- YOUR TASK
Say how many of the lines below include the word "computer", and write nothing else.

[SUPPLIED RECORDS Boundary: Start]

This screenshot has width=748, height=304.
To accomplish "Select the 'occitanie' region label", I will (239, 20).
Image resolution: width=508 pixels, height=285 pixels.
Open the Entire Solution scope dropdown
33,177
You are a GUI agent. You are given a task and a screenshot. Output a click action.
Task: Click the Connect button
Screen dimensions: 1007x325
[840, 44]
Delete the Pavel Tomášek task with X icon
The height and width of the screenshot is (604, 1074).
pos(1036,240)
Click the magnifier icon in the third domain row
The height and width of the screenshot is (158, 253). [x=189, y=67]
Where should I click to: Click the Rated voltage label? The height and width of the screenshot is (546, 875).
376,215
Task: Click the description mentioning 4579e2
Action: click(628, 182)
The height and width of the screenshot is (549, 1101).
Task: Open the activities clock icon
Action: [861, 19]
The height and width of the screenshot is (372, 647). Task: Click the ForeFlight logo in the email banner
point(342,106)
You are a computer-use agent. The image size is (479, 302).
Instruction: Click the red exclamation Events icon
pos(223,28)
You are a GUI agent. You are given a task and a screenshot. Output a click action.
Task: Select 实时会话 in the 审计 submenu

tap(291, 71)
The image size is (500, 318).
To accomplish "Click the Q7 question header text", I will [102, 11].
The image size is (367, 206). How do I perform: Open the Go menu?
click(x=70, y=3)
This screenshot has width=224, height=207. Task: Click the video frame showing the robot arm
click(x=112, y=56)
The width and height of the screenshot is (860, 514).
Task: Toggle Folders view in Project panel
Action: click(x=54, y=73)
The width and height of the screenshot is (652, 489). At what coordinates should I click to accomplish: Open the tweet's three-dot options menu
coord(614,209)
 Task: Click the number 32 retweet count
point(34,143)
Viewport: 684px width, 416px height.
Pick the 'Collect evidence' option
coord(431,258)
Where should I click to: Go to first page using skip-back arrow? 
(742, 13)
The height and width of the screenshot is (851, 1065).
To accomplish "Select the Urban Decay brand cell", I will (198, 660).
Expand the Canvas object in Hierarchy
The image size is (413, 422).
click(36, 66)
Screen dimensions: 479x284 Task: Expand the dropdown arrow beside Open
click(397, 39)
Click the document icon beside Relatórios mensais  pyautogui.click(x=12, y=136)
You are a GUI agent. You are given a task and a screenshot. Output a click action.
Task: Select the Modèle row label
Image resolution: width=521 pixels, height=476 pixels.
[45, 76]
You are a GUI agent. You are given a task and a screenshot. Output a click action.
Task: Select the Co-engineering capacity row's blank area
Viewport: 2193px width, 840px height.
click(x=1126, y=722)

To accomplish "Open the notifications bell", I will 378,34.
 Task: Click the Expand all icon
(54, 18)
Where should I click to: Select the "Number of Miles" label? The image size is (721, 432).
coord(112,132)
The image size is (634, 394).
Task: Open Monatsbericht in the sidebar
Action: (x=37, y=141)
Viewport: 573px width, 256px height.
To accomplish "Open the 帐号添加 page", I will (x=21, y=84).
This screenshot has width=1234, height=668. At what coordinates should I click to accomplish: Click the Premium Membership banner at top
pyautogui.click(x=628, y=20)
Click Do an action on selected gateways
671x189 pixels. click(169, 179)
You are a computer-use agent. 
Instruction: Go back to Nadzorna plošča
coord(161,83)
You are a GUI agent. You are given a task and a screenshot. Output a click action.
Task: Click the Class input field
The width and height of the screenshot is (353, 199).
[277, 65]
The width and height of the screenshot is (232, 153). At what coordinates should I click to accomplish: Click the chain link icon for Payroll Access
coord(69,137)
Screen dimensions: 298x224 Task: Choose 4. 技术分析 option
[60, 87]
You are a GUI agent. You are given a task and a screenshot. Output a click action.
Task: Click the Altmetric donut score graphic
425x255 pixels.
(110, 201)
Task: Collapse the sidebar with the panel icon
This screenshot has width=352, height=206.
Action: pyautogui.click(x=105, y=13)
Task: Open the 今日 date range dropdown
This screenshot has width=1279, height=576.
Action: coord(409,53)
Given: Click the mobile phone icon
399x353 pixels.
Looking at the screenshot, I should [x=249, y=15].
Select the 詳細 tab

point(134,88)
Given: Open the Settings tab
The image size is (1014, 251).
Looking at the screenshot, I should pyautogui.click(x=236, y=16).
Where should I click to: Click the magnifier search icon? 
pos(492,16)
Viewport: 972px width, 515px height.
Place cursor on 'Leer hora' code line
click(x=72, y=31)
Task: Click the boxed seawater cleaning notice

[SUPPLIED RECORDS Boundary: End]

- RESPONSE
2